-- Task objective --
Make an exact copy of all the records, one that contains none of the pictures.

-- Data records --
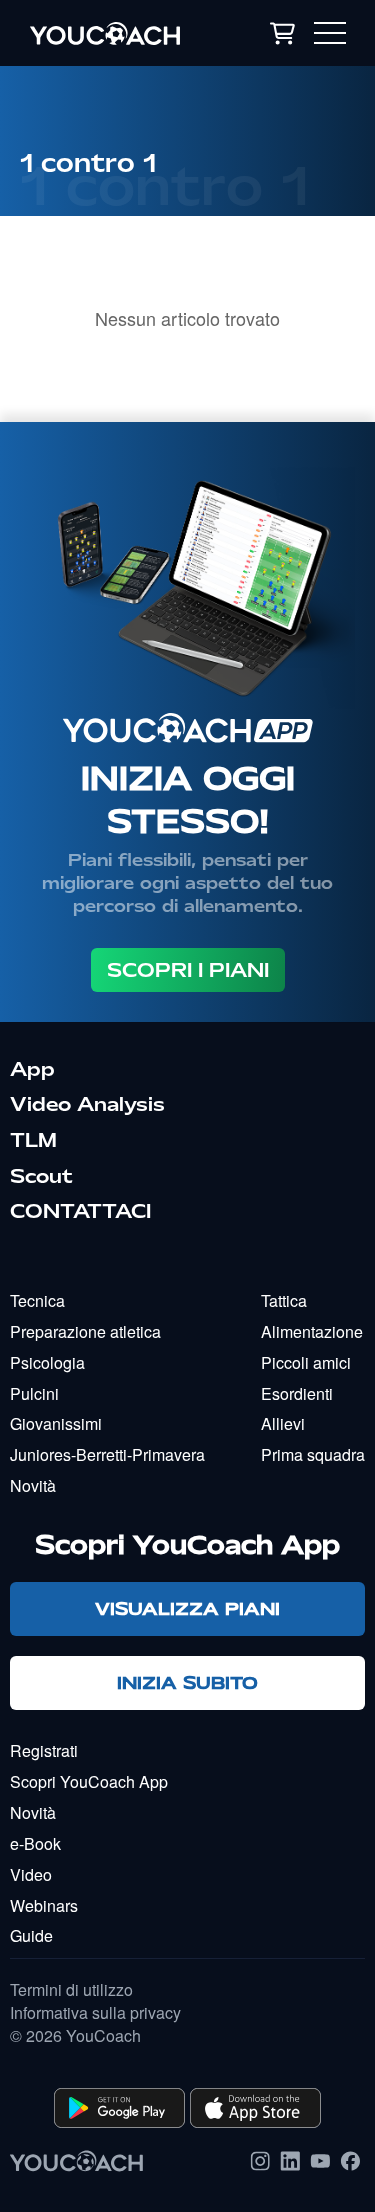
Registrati (44, 1750)
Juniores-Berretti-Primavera (107, 1454)
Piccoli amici (306, 1362)
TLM (33, 1140)
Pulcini (34, 1393)
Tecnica (37, 1300)
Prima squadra (313, 1454)
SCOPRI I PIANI (188, 970)
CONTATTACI (80, 1211)
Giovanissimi (56, 1423)
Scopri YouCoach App (89, 1781)
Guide (31, 1935)
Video (31, 1874)
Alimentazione (312, 1331)
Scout (41, 1176)
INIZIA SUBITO (187, 1682)
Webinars (44, 1905)
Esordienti (297, 1393)
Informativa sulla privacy (95, 2013)
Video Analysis (87, 1104)
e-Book (35, 1843)
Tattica (284, 1300)
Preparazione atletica (85, 1331)
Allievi (283, 1423)
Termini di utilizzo (71, 1990)
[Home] (120, 33)
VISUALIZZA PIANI (187, 1608)
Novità (33, 1485)
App (32, 1069)
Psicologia (47, 1362)
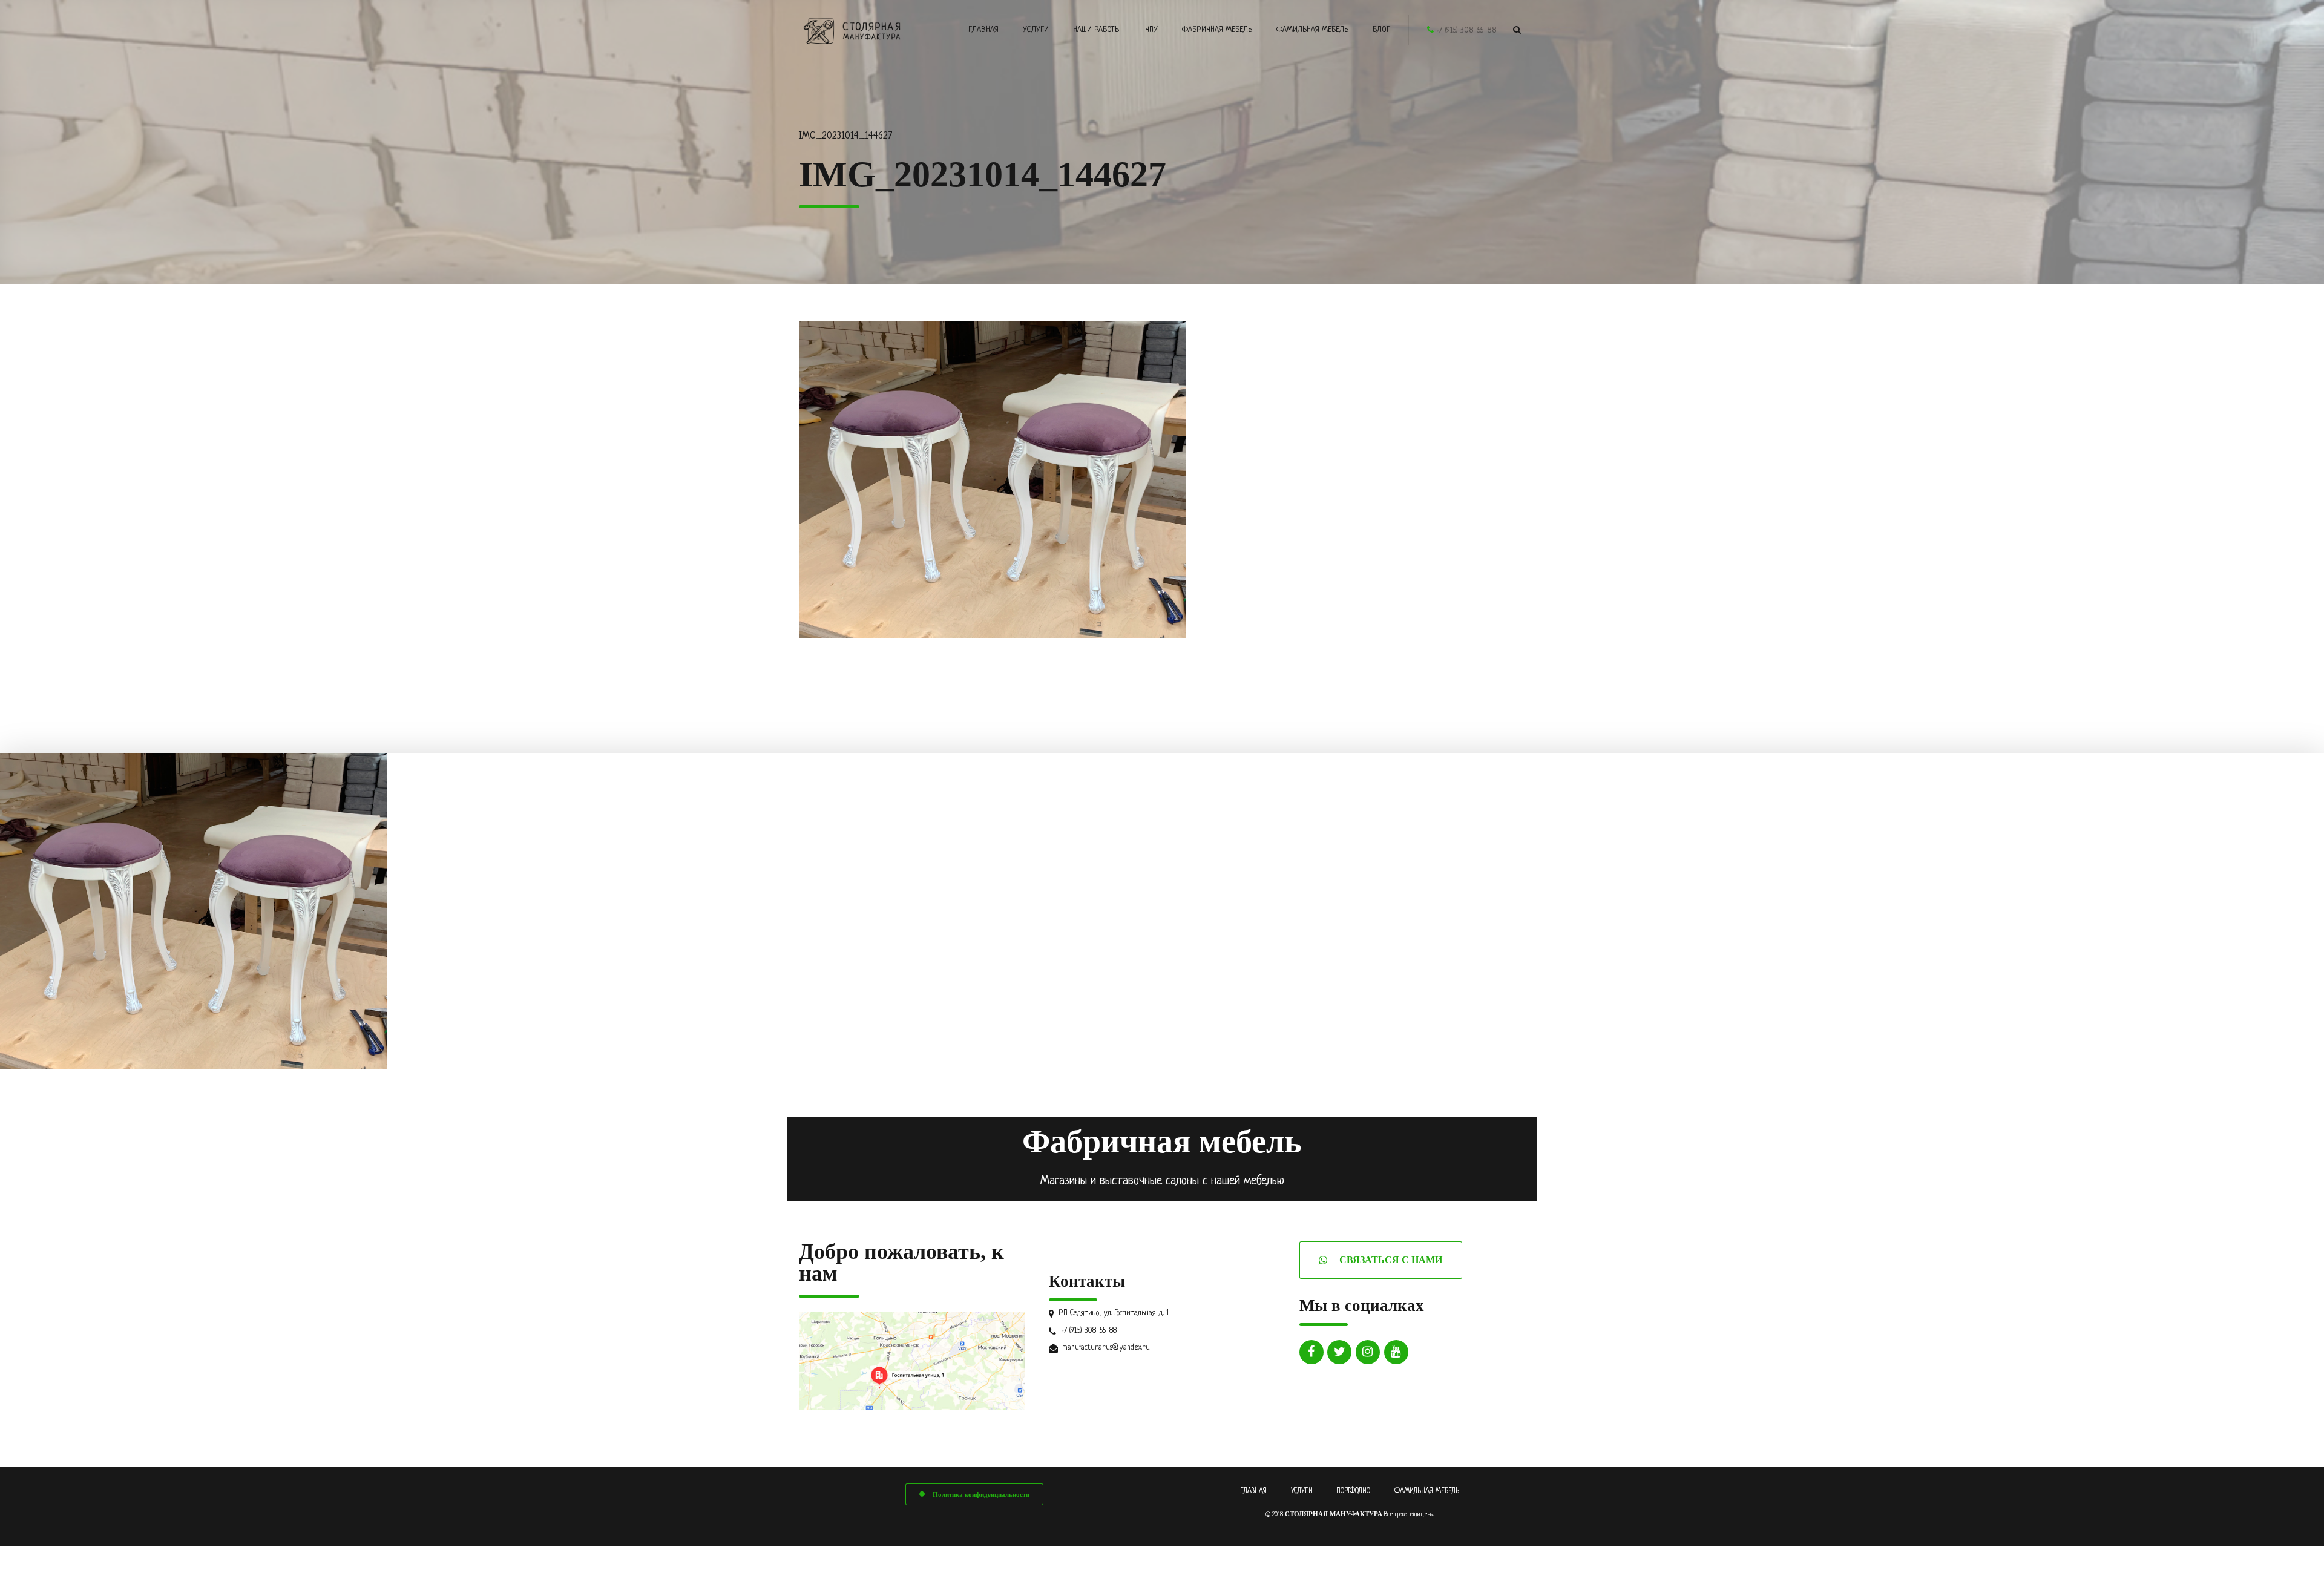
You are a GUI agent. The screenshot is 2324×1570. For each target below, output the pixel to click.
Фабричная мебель (1217, 29)
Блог (1381, 29)
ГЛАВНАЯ (1253, 1491)
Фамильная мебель (1312, 29)
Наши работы (1097, 29)
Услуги (1036, 29)
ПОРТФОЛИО (1353, 1491)
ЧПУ (1151, 29)
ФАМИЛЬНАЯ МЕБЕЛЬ (1426, 1491)
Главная (983, 29)
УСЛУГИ (1302, 1491)
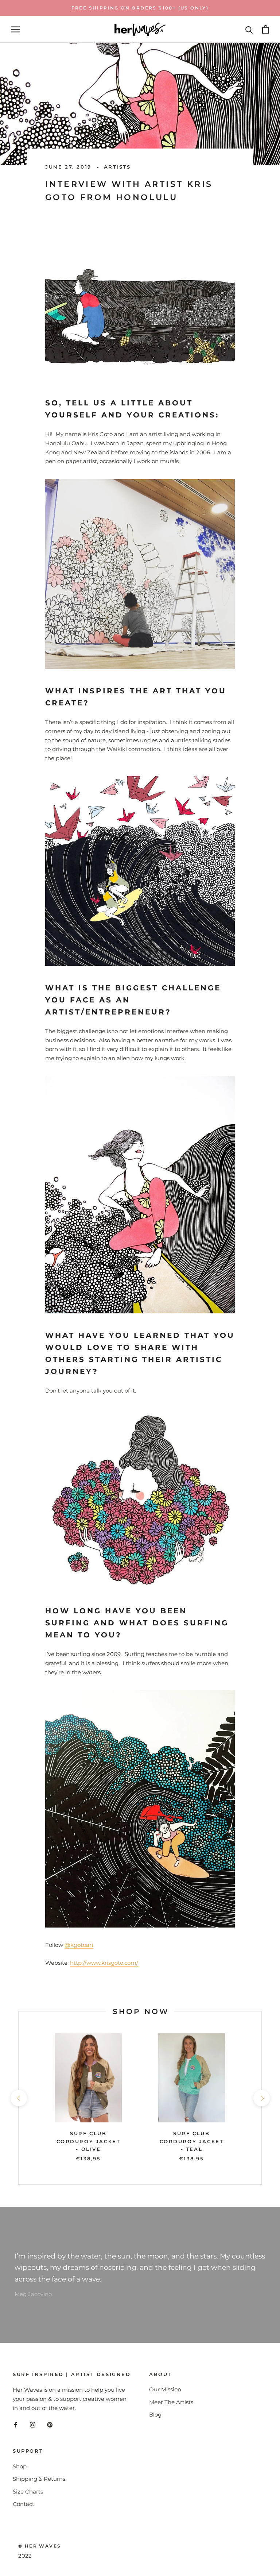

-- Solution for this task --
Registrati (44, 1750)
Juniores-Berretti-Primavera (107, 1454)
Piccoli amici (306, 1362)
TLM (33, 1140)
Pulcini (34, 1393)
Tecnica (37, 1300)
Prima squadra (313, 1454)
SCOPRI I PIANI (188, 970)
CONTATTACI (80, 1211)
Giovanissimi (56, 1423)
Scopri YouCoach App (89, 1781)
Guide (31, 1935)
Video (31, 1874)
Alimentazione (312, 1331)
Scout (41, 1176)
INIZIA SUBITO (187, 1682)
Webinars (44, 1905)
Esordienti (297, 1393)
Informativa sulla privacy (95, 2013)
Video Analysis (87, 1104)
e-Book (35, 1843)
Tattica (284, 1300)
Preparazione atletica (85, 1331)
Allievi (283, 1423)
Termini di utilizzo (71, 1990)
[Home] (120, 33)
VISUALIZZA PIANI (187, 1608)
Novità (33, 1485)
App (32, 1069)
Psicologia (47, 1362)
You are a GUI agent. The screenshot is 2324×1570. For each target below, output the pixel to click.
Фабричная мебель (1217, 29)
Блог (1381, 29)
ГЛАВНАЯ (1253, 1491)
Фамильная мебель (1312, 29)
Наши работы (1097, 29)
Услуги (1036, 29)
ПОРТФОЛИО (1353, 1491)
ЧПУ (1151, 29)
ФАМИЛЬНАЯ МЕБЕЛЬ (1426, 1491)
Главная (983, 29)
УСЛУГИ (1302, 1491)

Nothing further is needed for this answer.